_MATERIAL SHOWN_.
==============================
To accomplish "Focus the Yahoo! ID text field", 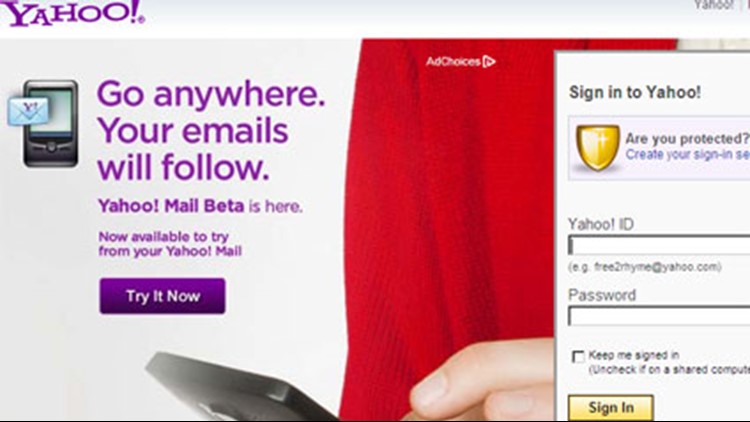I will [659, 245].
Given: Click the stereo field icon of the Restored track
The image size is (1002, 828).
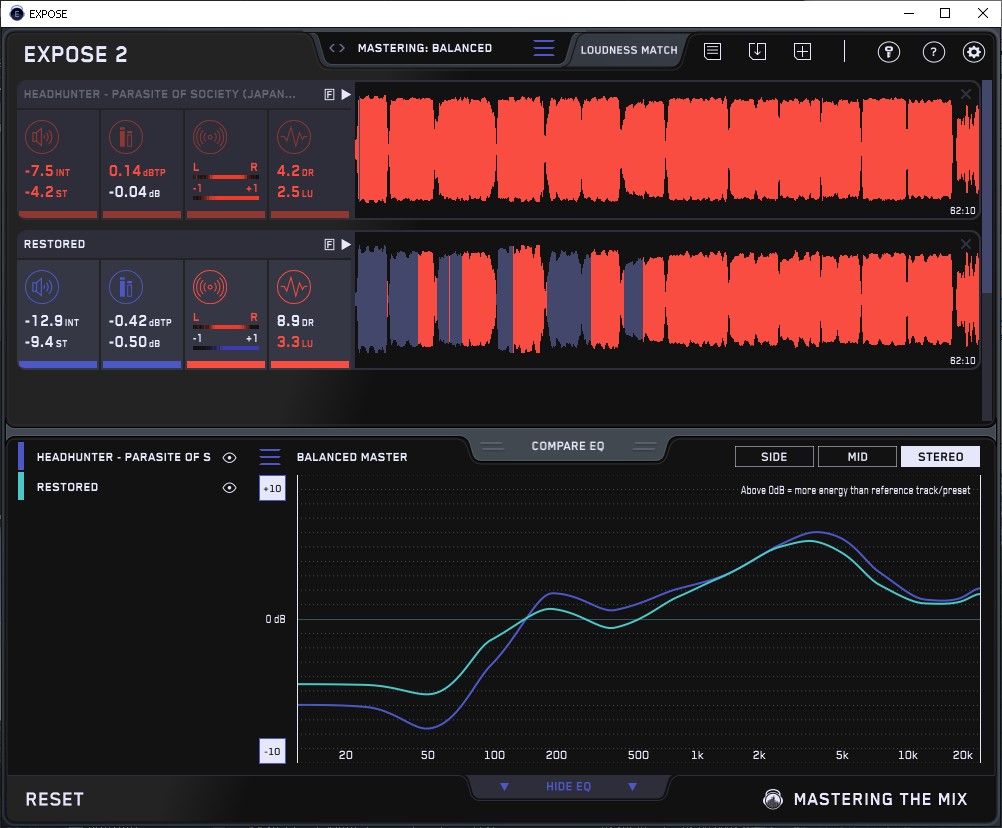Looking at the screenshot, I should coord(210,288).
==============================
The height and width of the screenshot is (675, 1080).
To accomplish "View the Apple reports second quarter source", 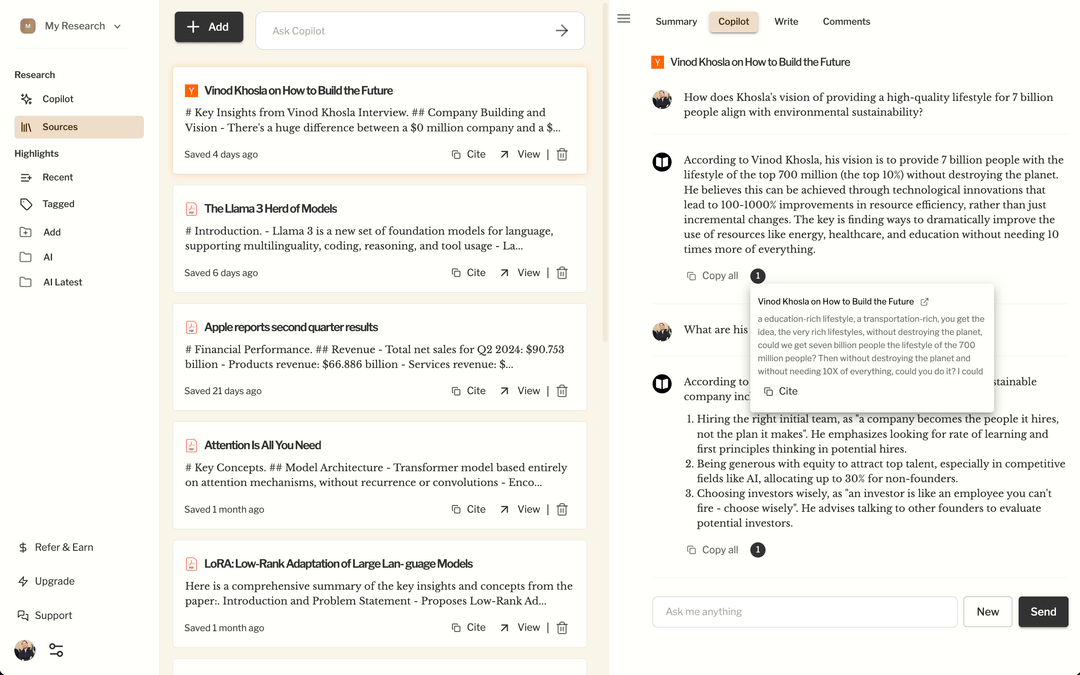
==============================
The lines to set down run from the line with "The height and" up to and including the line with "the Apple reports" in the entries above. Reproduce them exactly, with no pictures.

The height and width of the screenshot is (675, 1080).
To accomplish "View the Apple reports second quarter source", 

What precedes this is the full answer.